SKOPJE, North Macedonia (AP) — Near-complete results from North Macedonia’s first round of presidential polls confirmed on Thursday a strong shift towards a candidate backed by the country’s center-right opposition.
It was the seventh such election in the small landlocked Balkan country since it gained independence from the former Yugoslavia in 1991.
With 99.85% of Wednesday’s ballots counted, the State Electoral Commission said Gordana Siljanovska Davkova had 40.08% — that’s about double the votes of incumbent President Stevo Pendarovski, who got 19.93%.
Siljanovska Davkova and Pendarovski, who is backed by the governing social democrats, will face off in a second round on May 8, when the country will also hold parliamentary elections.
The presidential election is largely seen as a barometer for the parliamentary vote. Political analyst Aleksandar Krzhalovski said the result of Wednesday’s voting will largely determine the runoff.
Krzhalovski, who heads the Macedonian Center for International Cooperation, said Thursday that the governing social democrats had made the mistake of focusing almost exclusively on European Union membership in Pendarovski’s campaign.
They neglected “all other important issues, especially the fight against crime and corruption, which are seen by the citizens — and noted in international reports — as a major problem,” he said.
The runoff will also be affected by potential support from other candidates who failed to get through to the second round.
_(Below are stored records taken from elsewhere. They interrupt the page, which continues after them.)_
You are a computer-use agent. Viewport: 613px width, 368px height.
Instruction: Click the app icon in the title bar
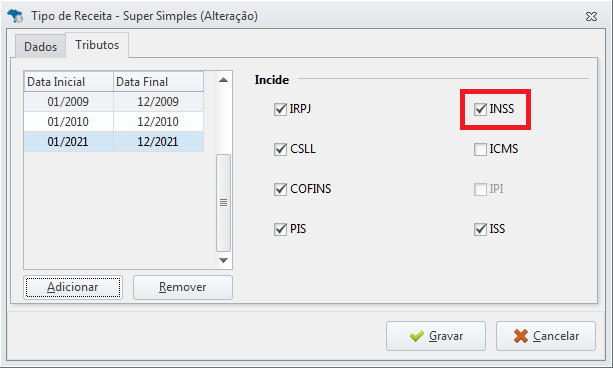point(15,16)
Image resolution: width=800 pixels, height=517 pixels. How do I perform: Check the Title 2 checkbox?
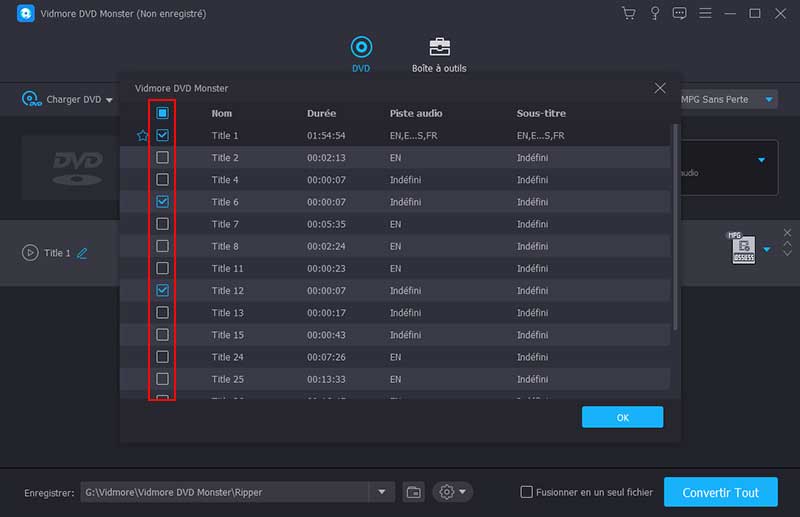[x=163, y=158]
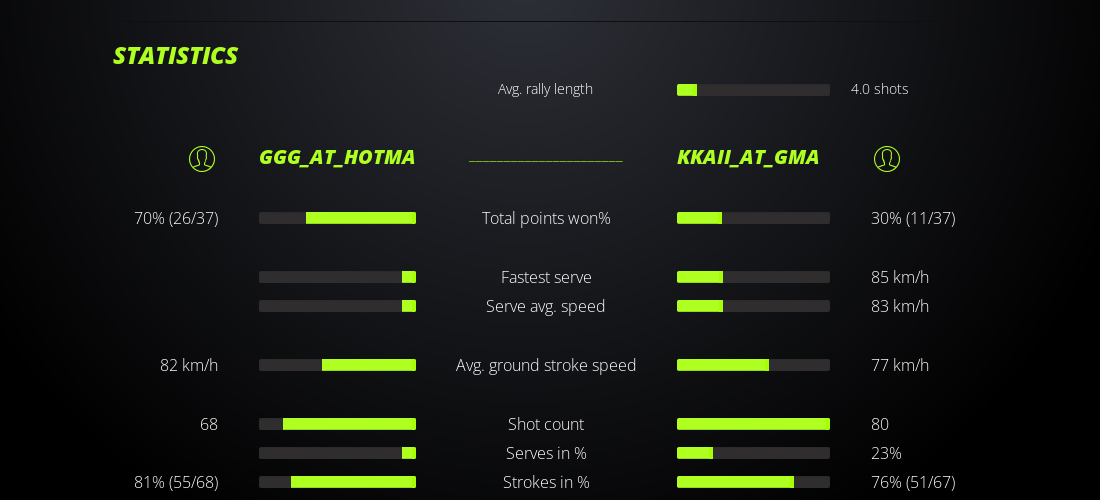Click the Strokes in % label

point(546,482)
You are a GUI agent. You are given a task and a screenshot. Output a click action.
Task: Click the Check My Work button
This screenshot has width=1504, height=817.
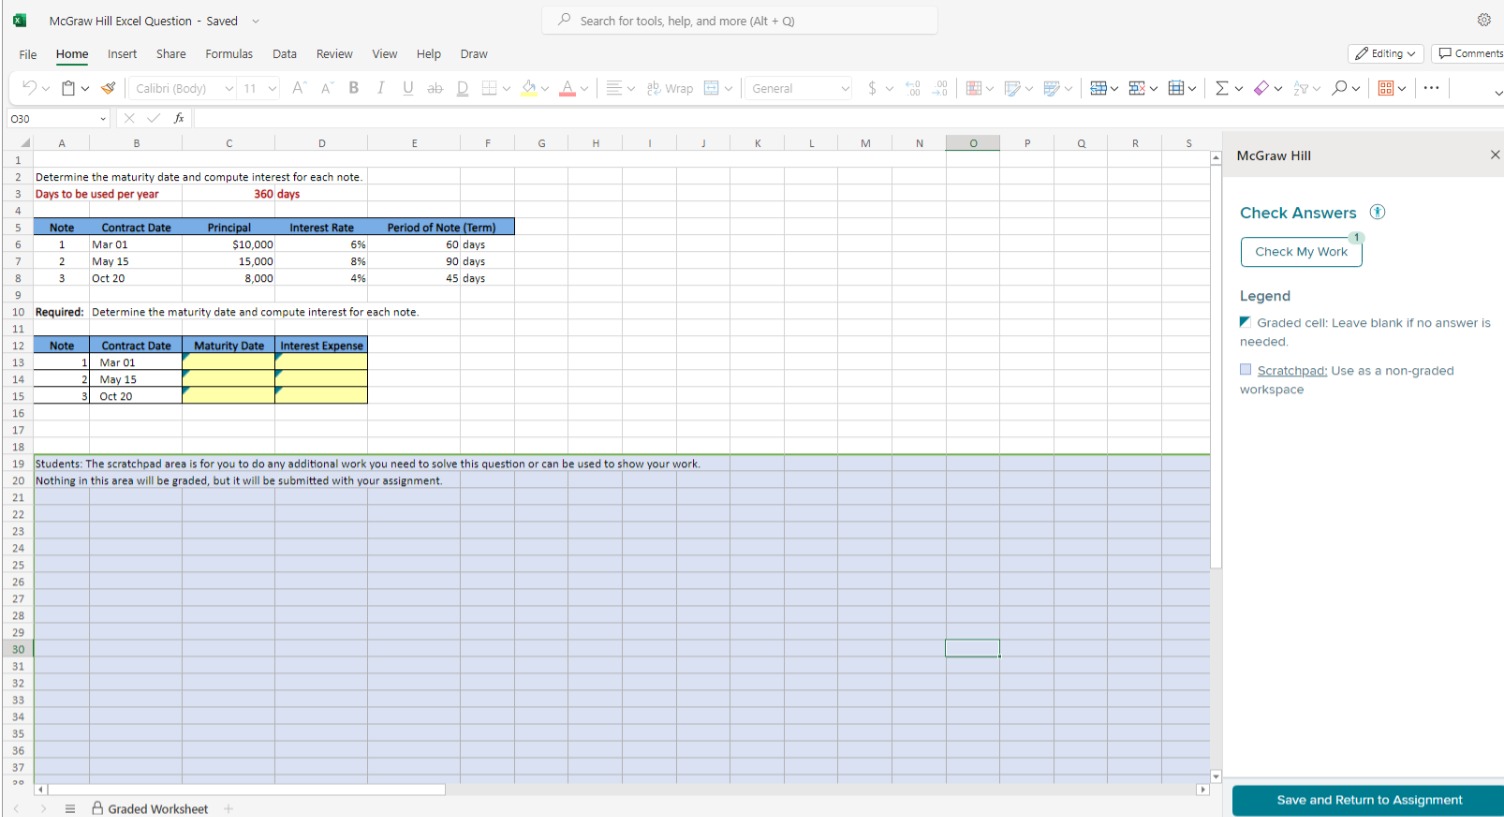point(1301,251)
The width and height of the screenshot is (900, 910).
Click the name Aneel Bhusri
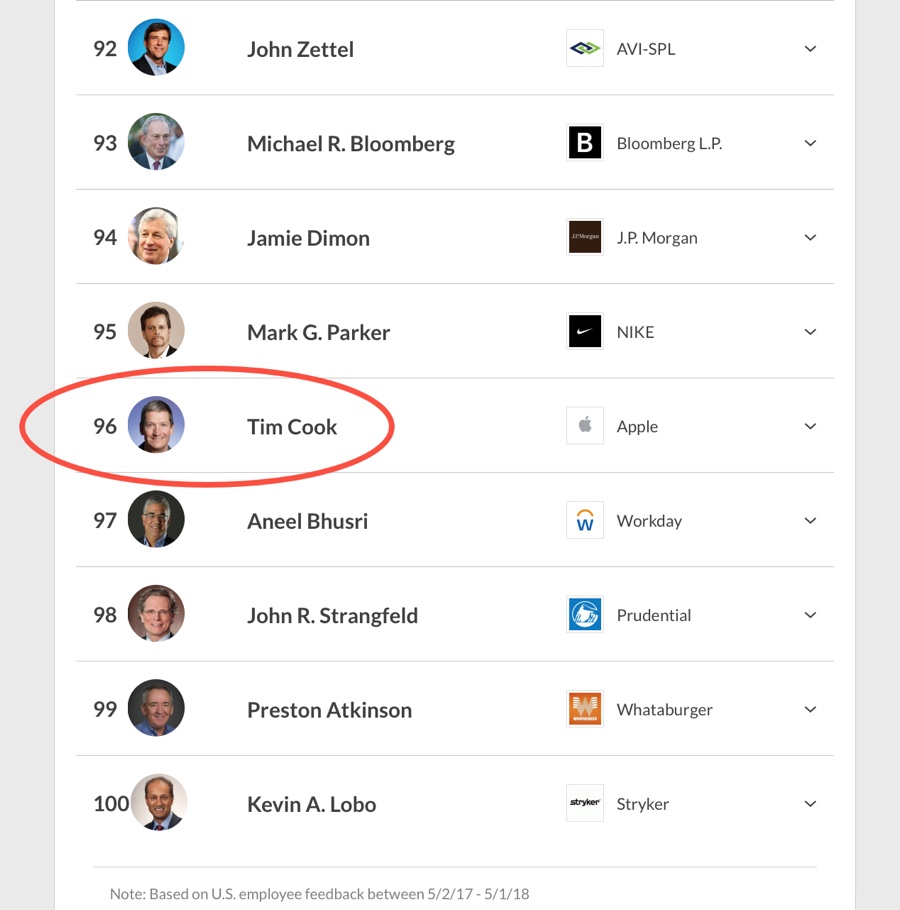coord(307,520)
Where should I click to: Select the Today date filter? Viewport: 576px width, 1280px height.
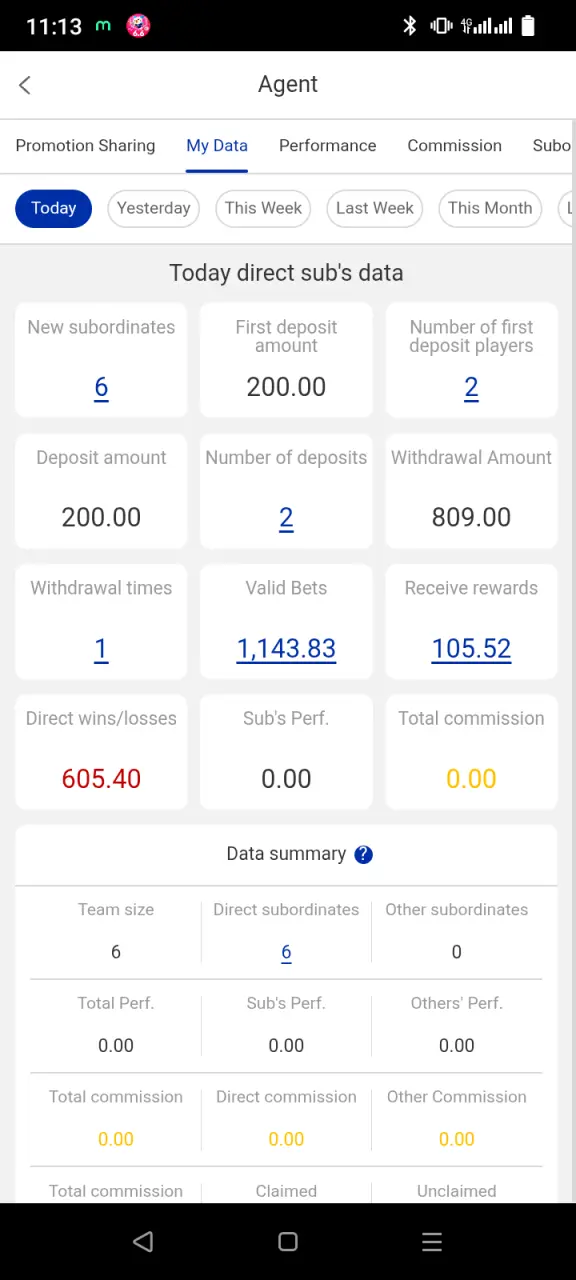click(x=53, y=208)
Foremost among them is North Macedonia’s Foreign Minister Bujar Osmani, a government-allied candidate from the country’s ethnic Albanian minority, who got 13.36%. Turnout was 49.75%.
Pendarovski, 61, and Siljanovska Davkova, 70, had also competed for a five-year presidential term in 2019, when Pendarovski won the runoff.
Hopes are high in North Macedonia that the next president will oversee the country’s long-anticipated entry into the EU — a prospect that both main parties support.
The small Balkan country has orbited the 27-nation bloc for nearly two decades with little to show for its efforts.
But the two presidential candidates have differed on how to deal with neighboring Bulgaria’s demands that Skopje enshrine in its constitution the recognition of a Bulgarian ethnic minority. EU member Bulgaria has said it will otherwise hinder North Macedonia’s membership bid for the bloc.
North Macedonia has been a candidate to join the EU since 2005, but membership talks only began in 2022 and the process is expected to take years.
International observers monitoring the presidential election said in their report Thursday that voting “took place in a peaceful and democratic atmosphere.”
But they added that “the increasingly negative rhetoric was regrettable and reflected broader political fragmentation and ethnic division” in the small Balkan country of 2.1 million people.